My main approach is creating a comprehensive "newsletter" that shows the owner what/where and why in a clear and precise manner.I generally take a small amount of their time initially and leave the information package with time to peruse and decide.This approach has worked well on over 100 properties to date so I stick with it.I have only had 1 owner say no and he had a lot of problems with hunters/poachers and was totally not open to ANYONE being in his property.There are a lot of great suggestions made by others that go along with my approach as well.

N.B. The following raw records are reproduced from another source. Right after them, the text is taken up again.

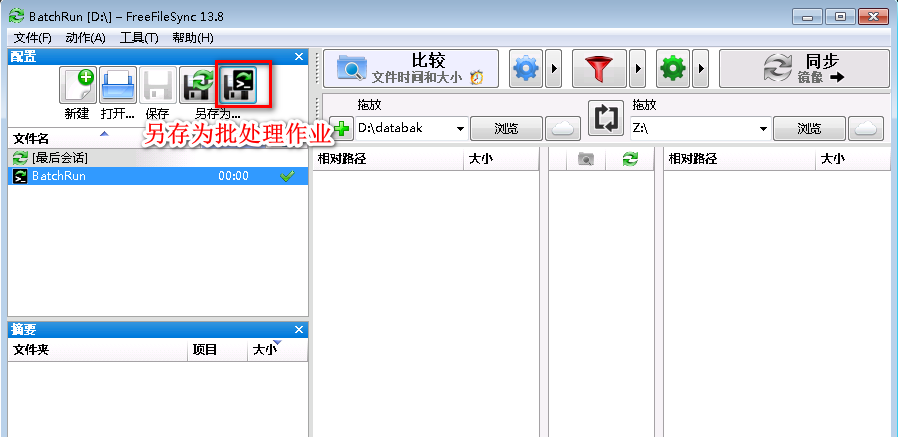Expand arrow next to comparison settings gear
The height and width of the screenshot is (437, 898).
click(552, 69)
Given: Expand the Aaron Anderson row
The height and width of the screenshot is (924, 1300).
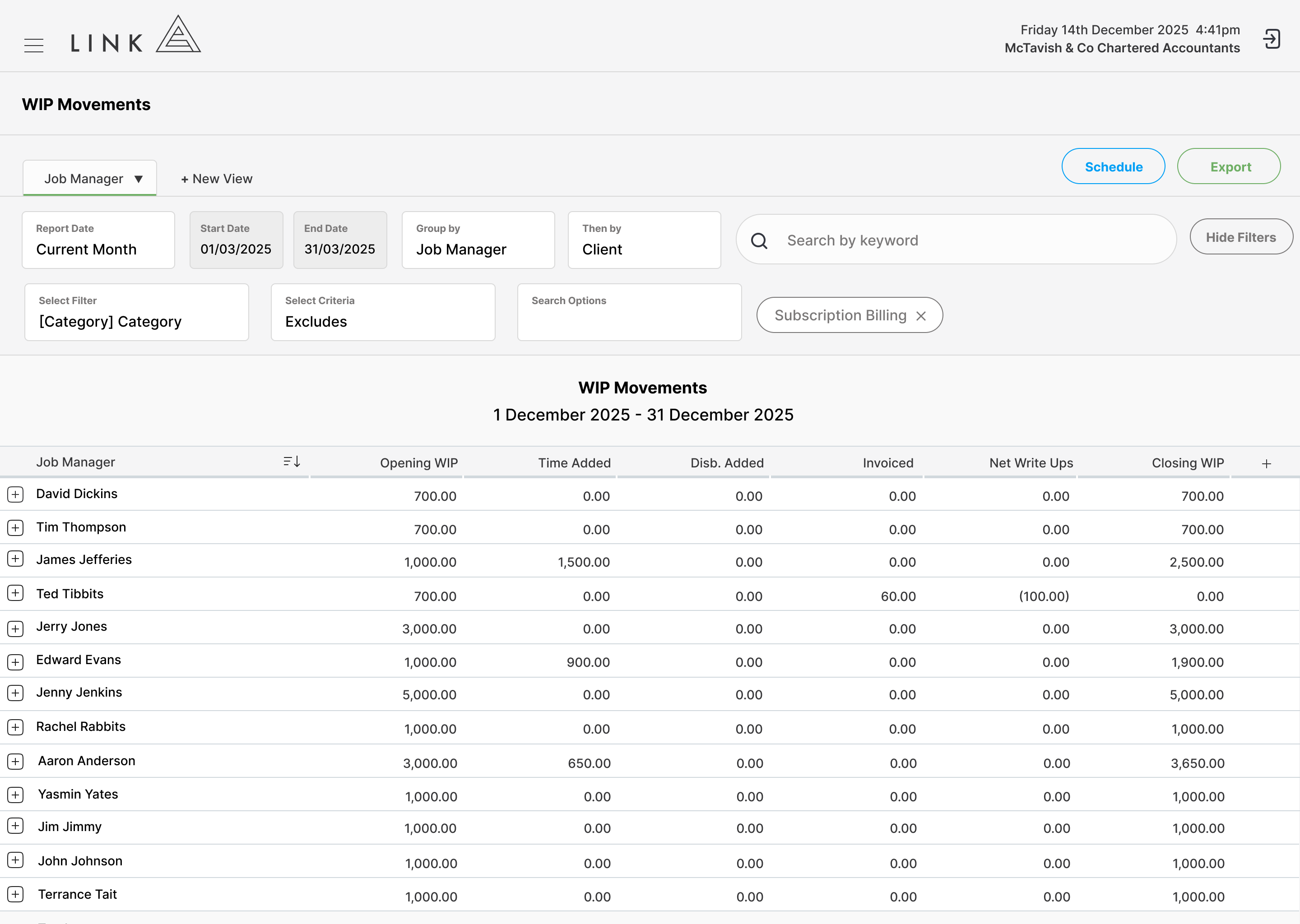Looking at the screenshot, I should click(x=15, y=761).
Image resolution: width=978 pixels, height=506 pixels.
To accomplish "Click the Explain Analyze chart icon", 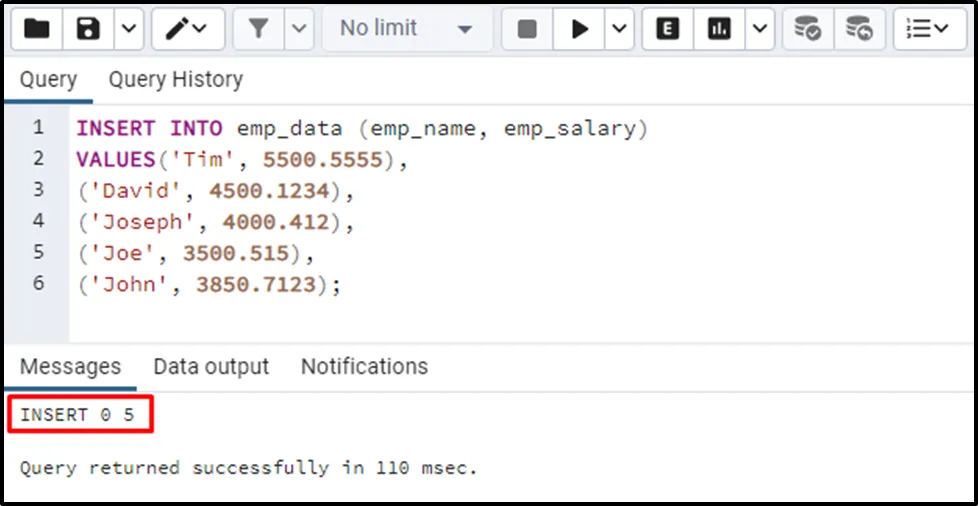I will pos(719,29).
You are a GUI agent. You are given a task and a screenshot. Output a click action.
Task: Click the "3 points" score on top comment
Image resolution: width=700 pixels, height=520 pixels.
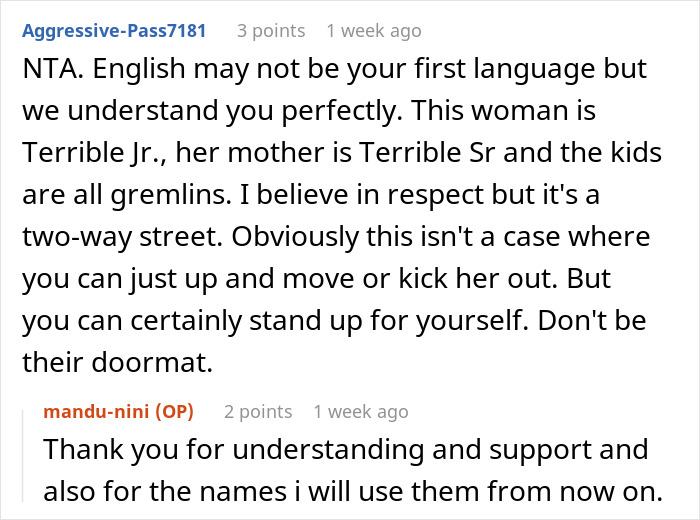coord(270,31)
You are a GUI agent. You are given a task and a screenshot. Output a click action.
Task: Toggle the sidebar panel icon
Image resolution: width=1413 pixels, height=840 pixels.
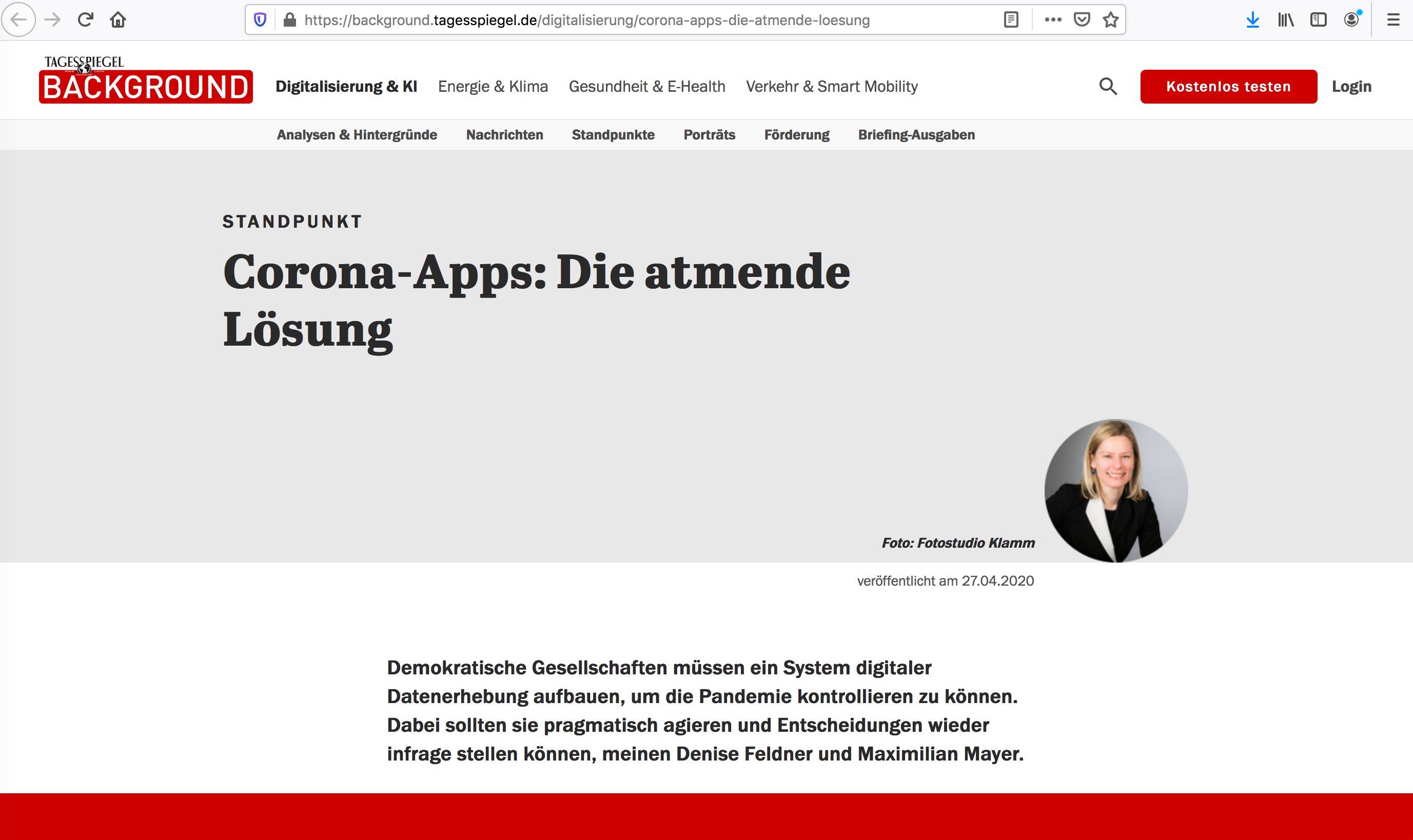pos(1319,20)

I find it important to reassure the owners that at ALL times they are in control of what happens and when.They seem to feel better knowing people will not just indiscriminately be wandering onto their property etc and usually a short hello visit each time keeps them in the loop and happy.I also always give the owners any maps and photos I may produce and keep them in the scheme of things entirely.

We have cleaned up large areas near caves and offered general help to some landowners as they have bent over backwards for us,it is the least we can do.I have SQS membership and it encompasses a limited type of liability insurance that possibly can be applied to the property owner.This has helped with some people wavering on the edge.I can understand people being concerned about lawsuits and in reality allowing someone in a cave on their property has little benefit for them.The coverage can ease their mind enough to make it worthwhile.


In the end a lot of people in my clubs find it funny I can gain so much access seeing as I am heavily tattooed (read -not coverable) and I have large metal tunnels in my ears.I am simply honest and straightforward with the people and I have hod no problems creating some type of connection with all the landowners.Perhaps it is the 20 yrs I worked as a plumber that taught me how to deal with a lot of different people.I like to think it is because I do not present a fake front and simply show respect and gratitude.